I want them to consider ALL the empirical evidence with an open mind. I tell them to learn absolutely ~everything~ they can possibly learn about the theory of evolution because ~if~ the theory is lacking, then they need to understand it well to discern where it is lacking. The same thing applies to the theory of intelligent design.
If, in the future, they decide that the theory of evolution is the more accurate interpretation, so be it. At least I know that I laid ALL the information on the table and didn’t keep anything from them. I believe they should look at all of life in this manner, that would include their religious beliefs as well.
One more quick thing about “the proposed Constitutional Amendment to ban gay marriage” you mentioned again. We’ve talked about this quite a bit in recent dialogue, but you may want to also consider this link I ran across the other day.
From the link:
Dutch will allow paedophile groupHow far will society be willing to go?
A Dutch court has turned down a request to ban a political party with a paedophile agenda.
Judge HFM Hofhuis ruled that the Brotherly Love, Freedom and Diversity Party (PNVD) had the same right to exist as any other political party.
The PNVD was formed by three paedophiles in May, prompting outrage in Dutch society. It seeks to lower the age of sexual consent from 16 to 12 and legalise child pornography and sex with animals. "Freedom of expression...including the freedom to set up a political party can be seen as the basis for a democratic society," Judge Hofhuis said in the ruling, according to the Associated Press news agency.

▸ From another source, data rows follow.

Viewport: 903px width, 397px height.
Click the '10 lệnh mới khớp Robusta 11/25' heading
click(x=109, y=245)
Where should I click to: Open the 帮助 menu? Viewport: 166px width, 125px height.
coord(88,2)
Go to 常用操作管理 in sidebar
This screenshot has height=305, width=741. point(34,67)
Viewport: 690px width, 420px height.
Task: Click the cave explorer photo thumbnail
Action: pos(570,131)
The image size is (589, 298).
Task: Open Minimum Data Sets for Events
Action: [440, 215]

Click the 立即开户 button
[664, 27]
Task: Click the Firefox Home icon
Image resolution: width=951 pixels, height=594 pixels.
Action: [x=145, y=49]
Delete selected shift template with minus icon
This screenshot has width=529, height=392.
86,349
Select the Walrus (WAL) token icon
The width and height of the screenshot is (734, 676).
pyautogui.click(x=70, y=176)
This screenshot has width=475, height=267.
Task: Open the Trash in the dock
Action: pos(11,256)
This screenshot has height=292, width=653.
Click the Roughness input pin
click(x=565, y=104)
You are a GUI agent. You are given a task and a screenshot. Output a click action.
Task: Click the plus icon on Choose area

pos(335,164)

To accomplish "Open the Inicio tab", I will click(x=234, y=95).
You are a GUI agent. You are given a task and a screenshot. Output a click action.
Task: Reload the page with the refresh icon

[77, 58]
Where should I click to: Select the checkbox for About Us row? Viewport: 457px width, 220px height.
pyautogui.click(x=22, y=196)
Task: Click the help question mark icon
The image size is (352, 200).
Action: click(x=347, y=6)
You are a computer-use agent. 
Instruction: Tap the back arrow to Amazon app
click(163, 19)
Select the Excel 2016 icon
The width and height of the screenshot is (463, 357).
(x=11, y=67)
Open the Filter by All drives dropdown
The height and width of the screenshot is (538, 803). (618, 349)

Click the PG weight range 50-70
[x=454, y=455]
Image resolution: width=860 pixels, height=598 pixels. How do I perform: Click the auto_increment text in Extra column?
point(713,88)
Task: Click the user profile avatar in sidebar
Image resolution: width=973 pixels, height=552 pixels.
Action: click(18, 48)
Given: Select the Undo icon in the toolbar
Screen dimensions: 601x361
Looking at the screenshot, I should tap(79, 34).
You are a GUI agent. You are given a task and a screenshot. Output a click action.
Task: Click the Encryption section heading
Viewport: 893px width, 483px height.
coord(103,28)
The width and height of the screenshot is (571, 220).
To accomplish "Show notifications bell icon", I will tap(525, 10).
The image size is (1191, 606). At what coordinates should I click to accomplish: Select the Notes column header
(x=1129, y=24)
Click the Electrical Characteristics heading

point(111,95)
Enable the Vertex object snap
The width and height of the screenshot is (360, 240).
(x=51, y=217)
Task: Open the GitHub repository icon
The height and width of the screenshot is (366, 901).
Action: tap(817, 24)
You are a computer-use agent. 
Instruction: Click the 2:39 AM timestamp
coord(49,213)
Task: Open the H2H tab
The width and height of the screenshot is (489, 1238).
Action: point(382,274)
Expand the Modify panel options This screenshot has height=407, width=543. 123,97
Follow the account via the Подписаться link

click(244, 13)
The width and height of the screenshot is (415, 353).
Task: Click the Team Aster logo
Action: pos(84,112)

This might surprise you, but I have no problem with my kids being catholic, protestent, whatever. I just insist that they come to that decision through some informed process. Which means no indoctrination when they are too young to make rational decisions. For numerous examples, go see Jesus Camp.I agree that the type of “Jesus Camp” indoctrination you are referring to is WRONG.
But, if a person is an atheist, I can’t imagine they would send their children to church -- I mean, what church would they send them to? So, their children start out with a disadvantage as far as learning what other children are learning in regard to religious beliefs. By the time their parents might consider them to be old enough to “make a rational decision”, their kids may not even care to put forth the effort into researching various religious beliefs because they’ve learned from their parents that it doesn’t really matter anyway ("my parents don’t believe that stuff, why should I waste my time thinking about it"?).
So, if there is religious truth out there somewhere, they may never consider the possibility because their parents were non-believers. That type of indoctrination is no different that the indoctrination that Dawkins claims I am doing to my children by sending them to a Christian church.
I often wonder if atheists even consider this...what if they are wrong? What if there is a Creator of the cosmos? What if that Creator really does want a relationship with us? Is that something you would deny your child simply because you believe you have reason to reject the idea?
I’ve given my children the chance to learn about the Christian faith, and we often talk about other faith beliefs as well. If they choose to believe that there is no God, at least I have provided them with the opportunity of a religious education in the same way that I send them to school at an early age to learn about mathematics, science, reading, etc., etc.
Okay, I’m done for today. Thanks again for the respectful dialogue, and I hope you enjoyed your Thanksgiving holiday.